— Source extract —
Comparison Workflow#

[workflow].mode = "comparison" creates several child simulations from one shared base configuration and compares declared observables.

Use it when the question is: “If the physical case stays fixed, how do solver, mesh, or option choices change the outputs?”

Functional Role#

The comparison workflow is an external orchestration layer. It does not ask you to duplicate whole TOML files manually. Instead it:

base simulation TOML
    -> child simulation overlays
    -> generated child TOMLs
    -> child hmp run executions
    -> equivalence audit
    -> observable extraction
    -> metrics and differences
    -> comparison figures and report

It is appropriate for:

MODFLOW 6 versus MODFLOW-NWT comparison;
MODFLOW 6 versus Boussinesq comparison;
structured versus irregular mesh experiments;
sensitivity to numerical options while keeping the base case stable;
producing stable comparison pages for documentation and teaching.

Typical Command#

Run a public example through the example helper:

python examples/projects/09_comparison_workflow/run_comparison_example.py --case synthetic --show

Or through the public CLI:

hmp run examples/projects/09_comparison_workflow/compare_dupuit_mf6_bouss.toml

Recommended First Cases#

The public example set already contains several useful starting points. Read them in this order when you discover the workflow.

Example	Main comparison	Why start here
`compare_dupuit_mf6_bouss.toml`	MODFLOW 6 versus Boussinesq on a synthetic shared mesh	Smallest conceptual jump; best first case for understanding the workflow
`compare_vire_natural_mf6_nwt.toml`	MODFLOW 6 versus MODFLOW-NWT on a natural structured case	Useful when the question is backend migration without changing mesh family
`compare_10km2_natural_mesh_mf6_bouss.toml`	MODFLOW 6 versus Boussinesq on a natural saved triangular mesh	Best entry point for shared-support comparison on an irregular mesh
`compare_10km2_natural_mesh_recharge_mf6_bouss.toml`	Same natural shared mesh, but with diffuse recharge activated	Best next case when the question moves from geometry alone to forcing semantics
`compare_10km2_natural_mesh_transient_pulse_mf6_bouss.toml`	Same natural shared mesh with one controlled transient recharge pulse	Best first transient comparison when you want differences that stay interpretable
`compare_nancon_transient_monthly_mf6_bouss_comparable.toml`	MODFLOW 6 versus Boussinesq on the Nancon catchment with one saved river-constrained mesh and monthly recharge	Preferred natural Nancon benchmark when you want a realistic case but still want aligned supports, aligned times, and explicit audit warnings
`compare_nancon_transient_seasonal_mf6_bouss.toml`	MODFLOW 6 versus Boussinesq on a Nancon catchment setup with a synthetic weekly seasonal recharge chronicle	More realistic transient stress test; the child runs regenerate their support from the same base TOML and the comparison audits the outputs

Representative Results#

Comparison workflow configuration figure — Fig. 13 The configuration panel shows the shared physical case before any difference metric is interpreted as a solver effect.#

Comparison workflow head-map triptych — Fig. 14 The triptych is the core comparison visual: reference, candidate, and difference are kept in one read order instead of split across separate files.#

Minimal Shape#

[workflow]
mode = "comparison"

— Raw data —

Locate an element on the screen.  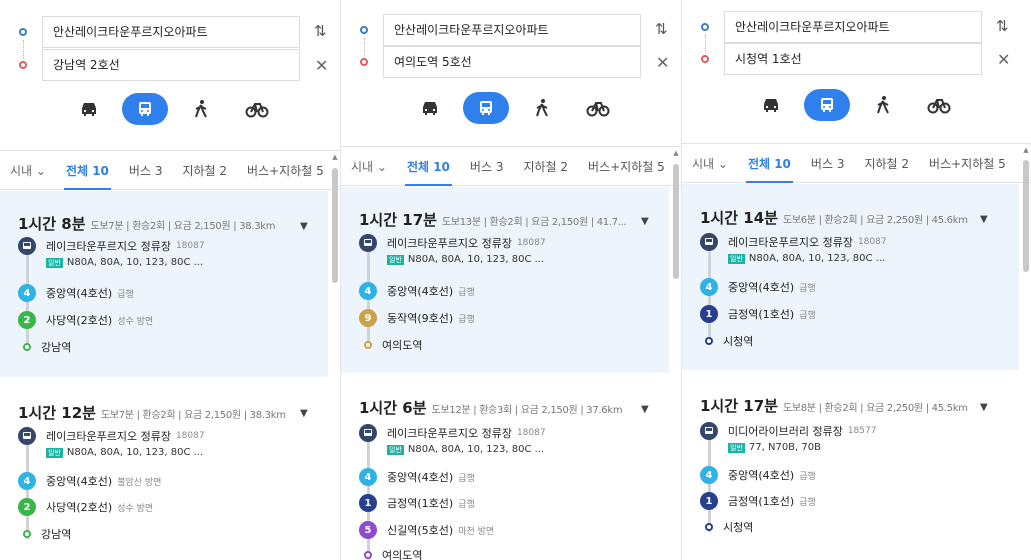
bus-icon is located at coordinates (486, 108).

— Task directions —
In the comparison workflow page, rewrite the paragraph that begins "The comparison workflow is an external orchestration layer" as a short list, keeping the sequence of steps it introduces.

— Solution to this problem —
- An external orchestration layer; no manual duplication of whole TOML files.
- Steps, in order:
  1. Base simulation TOML
  2. Child simulation overlays
  3. Generated child TOMLs
  4. Child hmp run executions
  5. Equivalence audit
  6. Observable extraction
  7. Metrics and differences
  8. Comparison figures and report